I'm really at a loss of what to do and with the date getting closer I need to figure it out. I don't know if I should bring her, and if I do how I should go about it, I know not to leave her loose in the car so she would either be crated or harness/seatbelted in. Or what to do with food and water and bathroom usage, we drive for around 12 hours, stop in New Brunswick to sleep and then drive to the boat (10 hours) and take it over night and then drive to the house which only takes 2 or 3 hours. It's really hard to find anyone to watch her in their home and my parents don't really want someone coming in our house. I'd really appreciate some help because I have 17 days to figure all of this out. :fust


----------



## CJinCA (Dec 5, 2011)

Sounds to me like taking her with you would be too much stress for her. Have you considered hiring a pet sitter to come to your home while you're away? - probably needs to be a female sitter. Can your neighbors or neighbors' kids come look after her a few times a day?


----------



## jadis (Jul 9, 2011)

In the past I have always had a neighbor come over and feed and check on the cats. I use my next door neighbor or a neighborhood teenager. I pay them a little bit and bring back something from the trip. The vacation I just got back from, I had a friend come over daily and check on the cats, I told her to feel free to hang out for a while and watch tv or whatever and spend some time. My cats would be much too stressed if I tried to take them anywhere or board them.


----------



## hoofmaiden (Sep 28, 2009)

I would hire a pet sitter. Travelling is stressful for cats and not much fun. She'll be happier at home. Find someone who will come in twice a day to feed her, clean her LB, and play w/ her.


----------



## hoofmaiden (Sep 28, 2009)

Re: your parents not wanting strangers in their home--professional pet sitters are licensed and bonded--very safe. More here: National Association of Professional Pet Sitters


----------



## faint (Jul 3, 2012)

I have but my parent's dont really want someone coming into our house when we're not there. And we aren't on a friendly basis with any of our neighbors and the ones we are we don't know them very well because they're new and their kids are toddlers. It's hard to find someone to watch her that doesn't have a dog, smaller kids or men and we don't live in the best area to use a advertised pet sitter or something from kijiji. The only person I've found so far that could come can only come once a day which wont work because she eats wet/dry mixed. No matter what we do really, she won't be a happy camper.


----------



## Jacq (May 17, 2012)

The only downside to the pet sitters/home-visitors is the expense, but the price is usually comparable to boarding. Here (Calgary) most are $25/visit (so it's really more economical to have them come once a day if you can swing it, instead of twice). They all say they play with your pet for 1/2-hour or hour and water your plants, but I don't believe it. They come and feed, scoop the box, and leave. Some of the more tech-savvy services will email you a photo each day, which is great.

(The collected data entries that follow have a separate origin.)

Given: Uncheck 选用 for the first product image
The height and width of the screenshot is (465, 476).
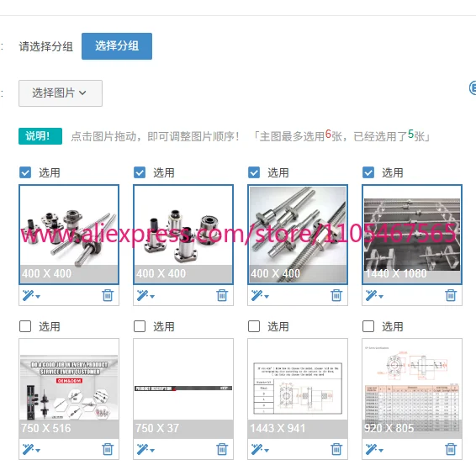Looking at the screenshot, I should click(x=25, y=172).
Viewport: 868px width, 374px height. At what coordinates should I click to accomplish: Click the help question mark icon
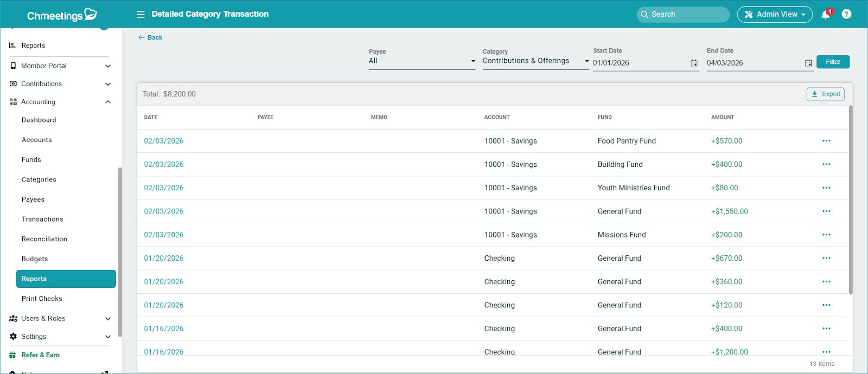pyautogui.click(x=846, y=15)
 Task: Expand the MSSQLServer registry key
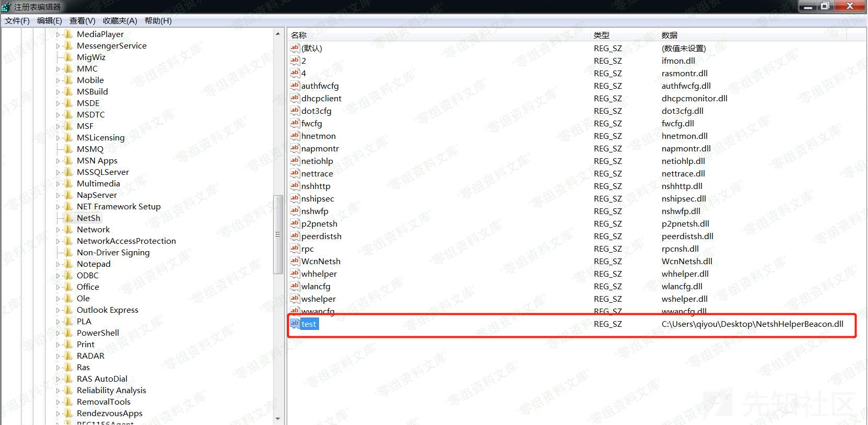click(58, 172)
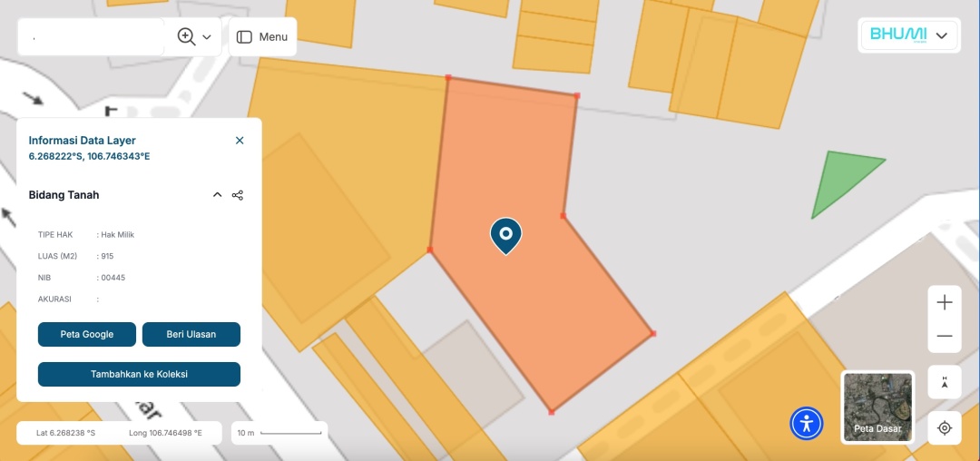Click the share icon beside Bidang Tanah
Viewport: 980px width, 461px height.
click(x=238, y=195)
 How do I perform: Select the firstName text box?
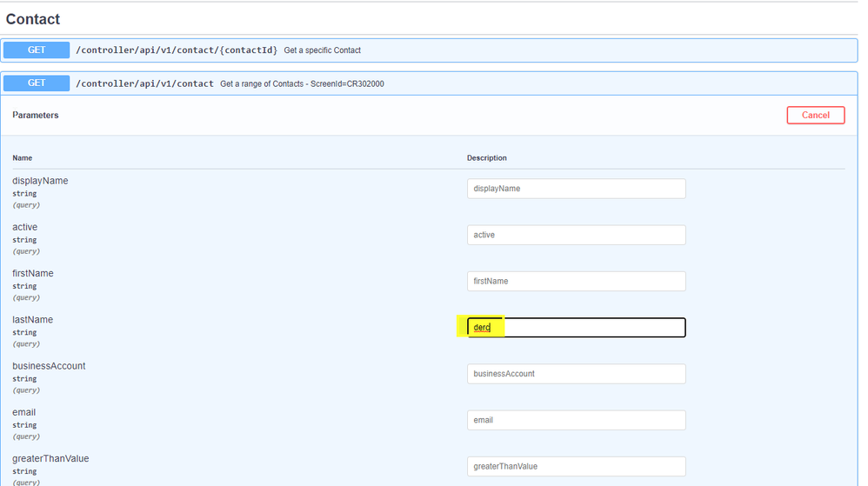click(x=576, y=281)
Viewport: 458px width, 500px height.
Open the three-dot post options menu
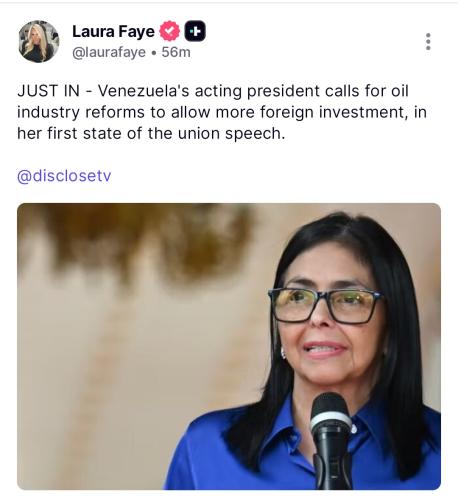[x=428, y=42]
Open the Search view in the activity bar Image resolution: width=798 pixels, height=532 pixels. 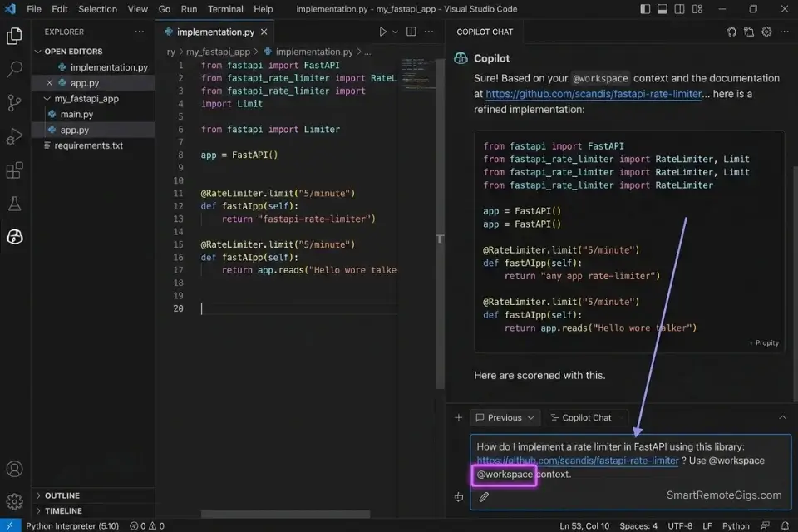coord(14,70)
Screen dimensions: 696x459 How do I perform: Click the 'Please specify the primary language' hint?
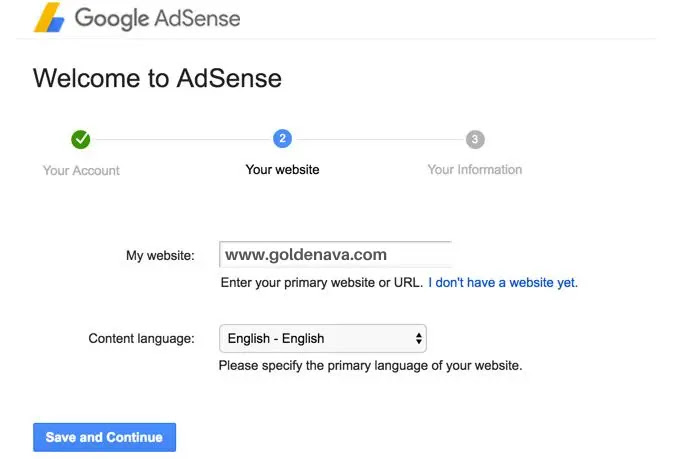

I agree with you on boarding. My partner lost two childhood cats to boarders - one "ran away" and was never seen again, the other "fell" while playing and broke a leg, but apparently it happened just before they came to pick her up, which is why no medical treatment was given and the cat had to be put down when they finally got it to the vet.


----------



## faint (Jul 3, 2012)

hoofmaiden- I tried to search for a pet sitter using your link and it says none are found. I have also checked the ones on kijiji that say they are licensed and bonded but it really isn't practical, 20$ a day for two visits for 3 weeks, thats almost one way for the whole trip, $420! We wouldn't be able to afford that.


----------



## Jacq (May 17, 2012)

Sorry, I didn't see the reply...

If you have a person that can only come once a day, that's fine, you can work around it. Of course cats don't like their routine upset, but they can give her a double-serving of the wet food and top-up the dry each day during the visit, and she'll be fine.

The only thing I have to say against using friends and neighbours is some of the people I've used in the past have been a bit negligent. Even if you pay them, sometimes there's an attitude of them doing you a favour, and they might not be so good at cleaning up other messes (hairballs, etc), or they bring their kids with them. Professional pet sitters are better in that regard.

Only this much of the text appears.